* **Work required**
Return each line of the records below in which the string "Close" turns up.

* **Records excerpted from a collection**
_ _ _

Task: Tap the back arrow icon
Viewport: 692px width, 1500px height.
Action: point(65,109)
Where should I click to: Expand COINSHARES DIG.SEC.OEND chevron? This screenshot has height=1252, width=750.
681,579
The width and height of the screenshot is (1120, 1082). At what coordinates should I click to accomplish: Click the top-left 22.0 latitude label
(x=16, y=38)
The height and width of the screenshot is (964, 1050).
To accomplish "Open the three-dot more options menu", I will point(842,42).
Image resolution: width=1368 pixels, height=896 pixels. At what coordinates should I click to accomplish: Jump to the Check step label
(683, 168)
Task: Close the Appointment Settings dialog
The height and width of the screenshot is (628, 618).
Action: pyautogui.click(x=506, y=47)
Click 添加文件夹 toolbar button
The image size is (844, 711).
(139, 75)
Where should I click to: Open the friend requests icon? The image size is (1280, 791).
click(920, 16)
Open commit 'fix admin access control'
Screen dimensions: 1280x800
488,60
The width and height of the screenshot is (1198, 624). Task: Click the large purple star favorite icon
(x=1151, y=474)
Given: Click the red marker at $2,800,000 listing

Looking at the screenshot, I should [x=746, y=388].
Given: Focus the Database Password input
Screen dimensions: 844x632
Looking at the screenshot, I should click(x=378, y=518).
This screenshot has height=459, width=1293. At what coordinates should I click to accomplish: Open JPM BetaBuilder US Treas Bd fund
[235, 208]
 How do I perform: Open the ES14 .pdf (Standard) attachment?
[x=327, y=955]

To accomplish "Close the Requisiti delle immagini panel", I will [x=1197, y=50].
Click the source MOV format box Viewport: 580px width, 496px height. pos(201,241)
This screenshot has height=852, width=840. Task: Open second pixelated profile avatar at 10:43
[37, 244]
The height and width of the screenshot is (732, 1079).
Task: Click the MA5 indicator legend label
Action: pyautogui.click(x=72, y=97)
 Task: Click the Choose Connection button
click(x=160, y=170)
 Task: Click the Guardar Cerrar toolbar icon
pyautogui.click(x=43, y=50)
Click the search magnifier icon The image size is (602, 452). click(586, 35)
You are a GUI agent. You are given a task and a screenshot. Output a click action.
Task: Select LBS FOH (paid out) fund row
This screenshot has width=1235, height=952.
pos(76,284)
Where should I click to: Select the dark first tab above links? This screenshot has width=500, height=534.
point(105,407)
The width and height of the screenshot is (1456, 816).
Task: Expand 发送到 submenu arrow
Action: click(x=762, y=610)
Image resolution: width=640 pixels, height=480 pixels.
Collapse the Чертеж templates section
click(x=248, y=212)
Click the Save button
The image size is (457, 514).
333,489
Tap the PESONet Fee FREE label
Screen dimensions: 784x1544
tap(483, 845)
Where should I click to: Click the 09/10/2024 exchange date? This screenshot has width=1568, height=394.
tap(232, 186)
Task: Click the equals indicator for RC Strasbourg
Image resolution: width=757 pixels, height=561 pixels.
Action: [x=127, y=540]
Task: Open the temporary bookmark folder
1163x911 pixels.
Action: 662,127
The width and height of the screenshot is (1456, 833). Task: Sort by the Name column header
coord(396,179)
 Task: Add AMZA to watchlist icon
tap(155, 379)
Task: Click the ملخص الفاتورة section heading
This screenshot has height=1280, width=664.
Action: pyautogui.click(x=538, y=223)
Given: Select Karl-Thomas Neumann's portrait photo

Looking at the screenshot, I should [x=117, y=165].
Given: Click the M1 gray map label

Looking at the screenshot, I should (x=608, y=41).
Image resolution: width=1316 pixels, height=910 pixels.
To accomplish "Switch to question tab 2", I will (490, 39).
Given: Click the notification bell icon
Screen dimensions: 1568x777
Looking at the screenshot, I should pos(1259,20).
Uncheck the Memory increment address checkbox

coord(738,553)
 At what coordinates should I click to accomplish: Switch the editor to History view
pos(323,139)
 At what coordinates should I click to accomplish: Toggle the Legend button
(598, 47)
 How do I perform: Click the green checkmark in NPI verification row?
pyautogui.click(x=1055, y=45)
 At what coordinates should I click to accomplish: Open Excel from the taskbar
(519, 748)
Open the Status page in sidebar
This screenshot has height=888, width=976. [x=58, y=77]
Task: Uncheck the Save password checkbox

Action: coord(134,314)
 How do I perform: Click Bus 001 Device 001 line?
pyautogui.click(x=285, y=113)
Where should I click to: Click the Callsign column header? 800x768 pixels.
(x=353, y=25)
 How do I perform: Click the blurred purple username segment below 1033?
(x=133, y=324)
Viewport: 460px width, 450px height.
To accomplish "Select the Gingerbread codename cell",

_ _ _

* **Solution**
Task: Close the Appointment Settings dialog
To accomplish "Close the Requisiti delle immagini panel", I will [x=1197, y=50].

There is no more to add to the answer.